17 August 2009 by Sam
“The handling and transport team use specialised equipment for paintings at this height which include a block and tackle system used to elevate and lower paintings. Each block and tackle section is equipped to take a safe working load of 250kg which are suspended from a lifting strap (SWL 1000kgs) which is attached to a load bearing picture rail.
Another piece of equipment which is an old favourite of the team’s goes by the fanciful name of ‘Airwolf’. It’s a gas operated hydraulic lift that enables technicians to access the heights needed to reach the galleries picture rails.
The most recent addition to the team’s repertoire of equipment is an electrical hydraulic lift embellished with the title of ‘Leonardo’. This machine takes the weight of one person and can be operated at its base or by the operator in the caged platform area at various heights to move around the gallery area. Unfortunately it doesn’t go as high as the ‘Airwolf’ and is therefore restricted.

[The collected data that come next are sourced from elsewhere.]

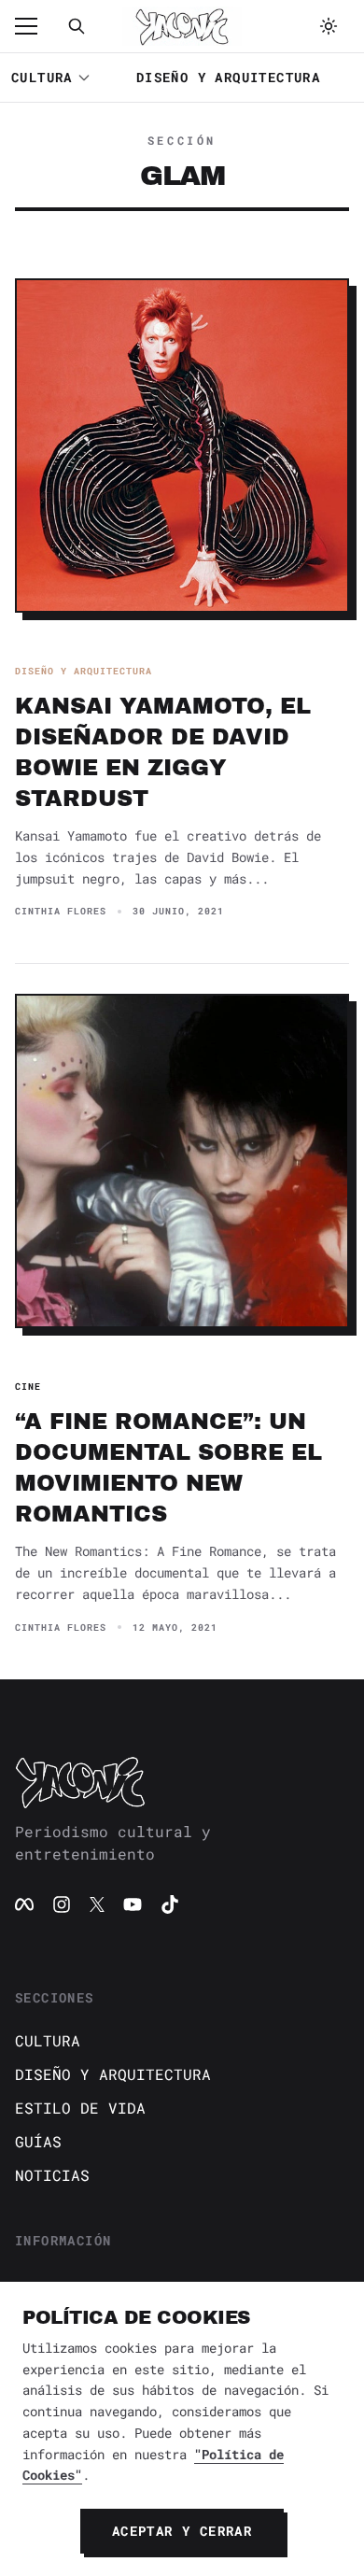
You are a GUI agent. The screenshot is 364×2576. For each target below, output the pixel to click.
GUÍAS (38, 2141)
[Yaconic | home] (182, 1782)
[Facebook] (24, 1904)
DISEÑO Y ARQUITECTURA (228, 77)
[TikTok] (170, 1904)
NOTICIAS (52, 2175)
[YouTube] (132, 1904)
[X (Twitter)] (97, 1904)
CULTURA (42, 77)
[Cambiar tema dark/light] (328, 26)
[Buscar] (76, 26)
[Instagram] (61, 1904)
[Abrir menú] (35, 26)
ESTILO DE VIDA (80, 2107)
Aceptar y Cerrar (182, 2531)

The Mobile Elevated Towers named ‘Pulpit Towers’ are mobile platforms that have replaced ladders due to the new ladder regulations and adhere to the new safety rulings.

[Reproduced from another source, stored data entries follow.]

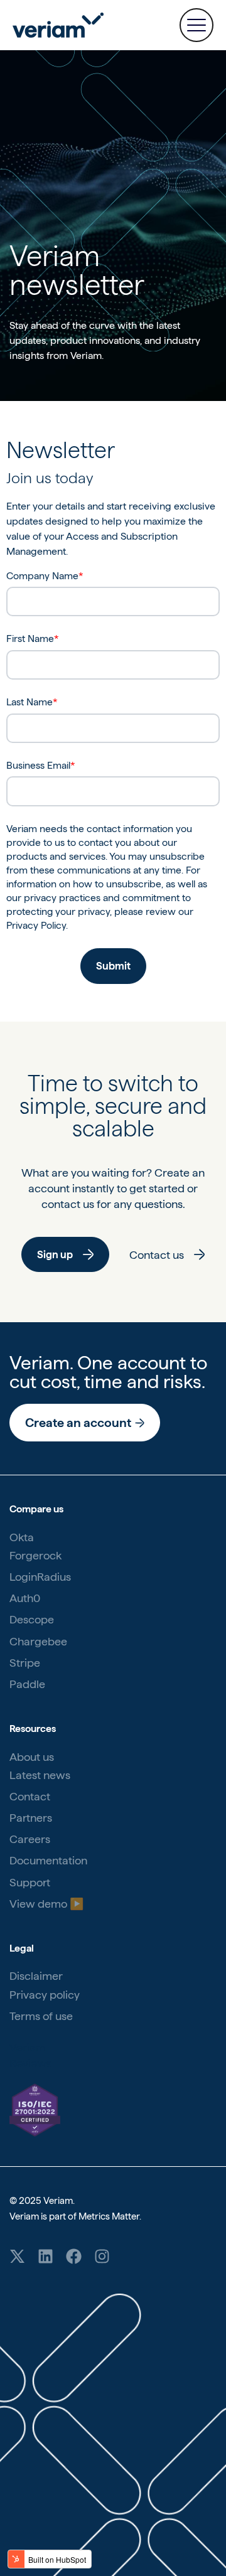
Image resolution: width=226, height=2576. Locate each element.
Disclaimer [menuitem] (36, 1976)
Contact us (156, 1255)
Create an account (78, 1423)
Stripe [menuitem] (24, 1663)
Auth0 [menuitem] (24, 1598)
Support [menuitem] (29, 1882)
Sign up (55, 1254)
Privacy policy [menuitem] (44, 1995)
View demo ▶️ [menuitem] (46, 1904)
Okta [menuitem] (21, 1537)
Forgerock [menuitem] (35, 1555)
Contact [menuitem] (29, 1796)
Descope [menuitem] (31, 1619)
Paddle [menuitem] (27, 1684)
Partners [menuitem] (30, 1818)
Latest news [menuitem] (39, 1775)
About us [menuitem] (31, 1757)
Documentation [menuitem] (48, 1860)
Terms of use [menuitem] (41, 2016)
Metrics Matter (108, 2216)
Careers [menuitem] (29, 1839)
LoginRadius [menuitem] (40, 1577)
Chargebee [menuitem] (38, 1641)
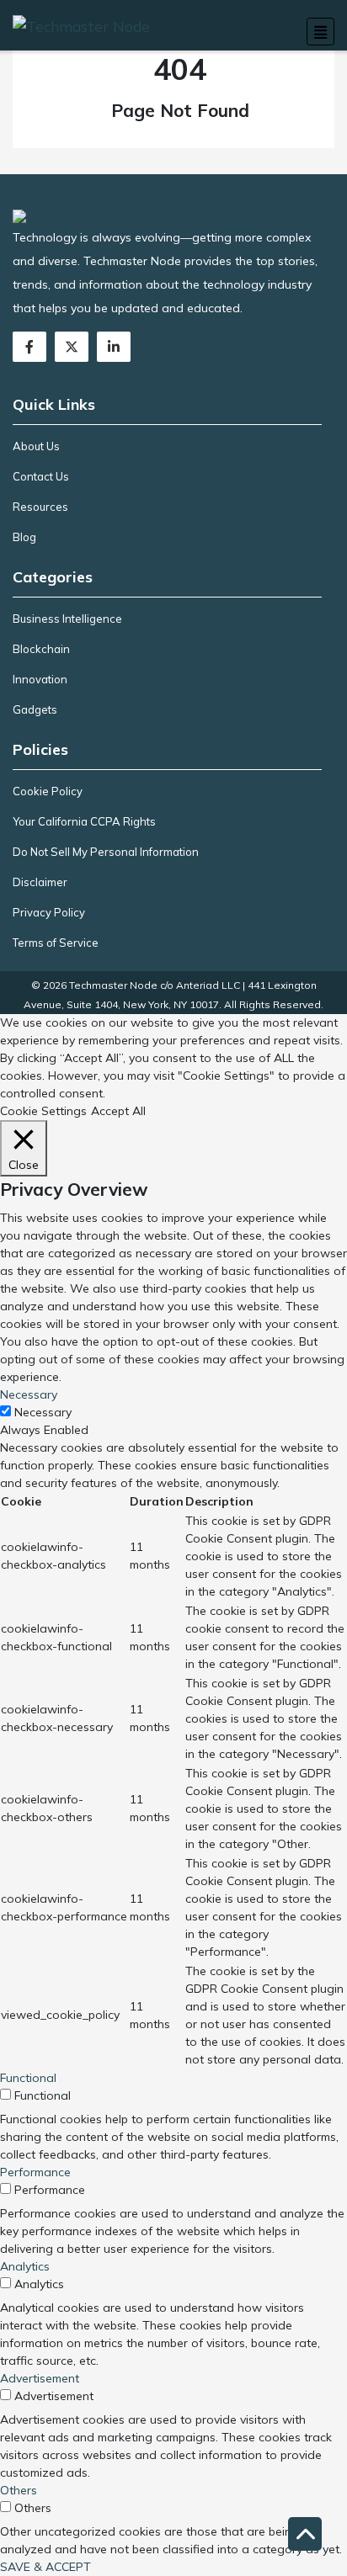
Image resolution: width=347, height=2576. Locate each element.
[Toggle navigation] (320, 31)
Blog (24, 537)
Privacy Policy (49, 912)
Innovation (40, 679)
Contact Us (41, 476)
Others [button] (18, 2490)
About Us (36, 446)
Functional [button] (28, 2077)
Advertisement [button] (39, 2378)
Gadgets (35, 709)
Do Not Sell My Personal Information (106, 851)
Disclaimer (40, 882)
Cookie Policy (48, 791)
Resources (40, 506)
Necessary (43, 1412)
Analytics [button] (25, 2266)
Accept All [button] (118, 1110)
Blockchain (41, 649)
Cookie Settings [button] (43, 1110)
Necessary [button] (28, 1394)
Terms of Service (56, 942)
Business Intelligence (67, 618)
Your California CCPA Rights (84, 821)
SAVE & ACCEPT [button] (45, 2566)
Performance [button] (35, 2172)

The large maroon coloured machine is called the ‘Sumner lift’. This machine has been specifically adapted to take a 500kg weight, having counterbalanced weights in the enclosed basket. The machine can access heavy paintings at particular heights on its forks. It works on a ratchet and geared system operated manually, preferably by someone who has eaten a lot of spinach!

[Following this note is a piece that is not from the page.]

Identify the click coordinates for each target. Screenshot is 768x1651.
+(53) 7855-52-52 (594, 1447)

The equipment has to be condition checked before use which takes time, so the team started at 7.30am to make headway before the Walker opened to the public at 10am. Once it opened we barricaded off half of the gallery space rather than closing it completely to the public. We found that the visitors were more interested in our operation than they were in the collections!
Before taking down ‘Elaine’ we removed the painting beneath it ‘The Expulsion of Adam and Eve from the Garden of Eden’ using the Sumner lift machine. The team then set up the block and tackle for ‘Elaine’ and removed it safely.
The painting ‘Daniel in the Lion’s Den’ by Riviere has recently returned to the Walker after going out on loan to the British Museum for their ‘Babylon’ exhibition. We installed this painting in place of ‘Elaine’ using the block and tackle system, then re-installed ‘The Expulsion of Adam and Eve…’ beneath it and re-opened the remaining gallery space.”